[START OF PAGE TEXT]

The elements of a conspiracy to commit money laundering conviction are: (1) that there was an agreement between two or more persons to commit money laundering, and (2) that the defendant joined the agreement knowing its purpose and with the intent to further the illegal purpose. See United States v. Threadgill, 172 F.3d 357, 366 (5th Cir.), cert. denied — U.S. ___, 120 S.Ct. 172, 145 L.Ed.2d 146 (1999). Thus, the jury instructions in this case properly defined the requisite conduct necessary to convict as "initiating or concluding, or participating in initiating or concluding a transaction."
The evidence presented in this case was clearly sufficient for the jury to infer that Parker participated in the use of the apartment to launder money. First, Parker signed the lease. Second, testimony at trial indicated that Parker had no non-drug related income for at least two years preceding her arrest and that she was Meshack's girlfriend who had all her needs taken care of by Meshack. Testimony also indicated that Parker was involved in the storage of drugs at her apartment, and that other activity integral to the conspiracy was conducted from the apartment. Accordingly, we agree with the government that "the jury could reasonably conclude that an unemployed person who was otherwise without funds to pay her rent, obtained the money to pay her rent from Appellant Meshack and that the money was proceeds from the drug trafficking."
At sentencing, the district court determined the amount of drugs for which each defendant was responsible. Thus, the jury did not make this finding, the amounts were determined by a preponderance of the evidence rather than beyond a reasonable doubt, and the indictment did not charge the relevant amounts. We have continually endorsed this handling of a § 841 case, holding that drug amount is a sentencing enhancement entrusted to the judge's determination rather than an element of the offense which must be determined by the jury. See, e.g., United States v. Dickey, 102 F.3d 157, 163 (5th Cir. 1996); United States v. Royal, 972 F.2d 643, 650 (5th Cir. 1992).
The defendants argue that this approach has been invalidated by a recent line of Supreme Court cases. Relying on these cases, they argue that drug amount is an element of a § 841 offense which must be charged in the indictment and which must be found by a jury beyond a reasonable doubt.

[END OF PAGE TEXT]
[START OF DATA ROWS]

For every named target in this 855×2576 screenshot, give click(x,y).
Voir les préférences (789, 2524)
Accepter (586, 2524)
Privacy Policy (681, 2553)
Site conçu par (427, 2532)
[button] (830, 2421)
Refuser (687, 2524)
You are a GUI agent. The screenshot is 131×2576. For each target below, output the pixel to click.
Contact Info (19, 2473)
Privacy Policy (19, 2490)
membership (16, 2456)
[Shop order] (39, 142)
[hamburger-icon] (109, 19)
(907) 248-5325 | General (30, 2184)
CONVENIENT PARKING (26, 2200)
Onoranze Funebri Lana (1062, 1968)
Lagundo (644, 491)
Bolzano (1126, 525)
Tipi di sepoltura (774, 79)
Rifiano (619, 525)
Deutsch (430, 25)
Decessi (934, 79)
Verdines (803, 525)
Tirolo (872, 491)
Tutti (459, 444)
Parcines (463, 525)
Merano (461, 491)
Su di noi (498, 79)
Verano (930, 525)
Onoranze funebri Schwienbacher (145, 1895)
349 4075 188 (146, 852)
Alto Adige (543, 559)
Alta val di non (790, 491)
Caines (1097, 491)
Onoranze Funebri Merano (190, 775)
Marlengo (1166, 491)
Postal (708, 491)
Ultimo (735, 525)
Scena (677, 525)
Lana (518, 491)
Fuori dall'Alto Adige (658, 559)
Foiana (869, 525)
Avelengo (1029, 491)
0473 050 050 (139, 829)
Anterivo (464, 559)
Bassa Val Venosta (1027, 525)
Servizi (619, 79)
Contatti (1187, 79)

[END OF DATA ROWS]

## PARTS OF THE EXERCISE
(a) In the court opinion, what document did Parker sign?
(b) Print the part of the court opinion that begins at "The defendants argue" and ends after "a reasonable doubt.".

## SOLUTIONS FOR EACH TASK
(a) The lease.

(b)
The defendants argue that this approach has been invalidated by a recent line of Supreme Court cases. Relying on these cases, they argue that drug amount is an element of a § 841 offense which must be charged in the indictment and which must be found by a jury beyond a reasonable doubt.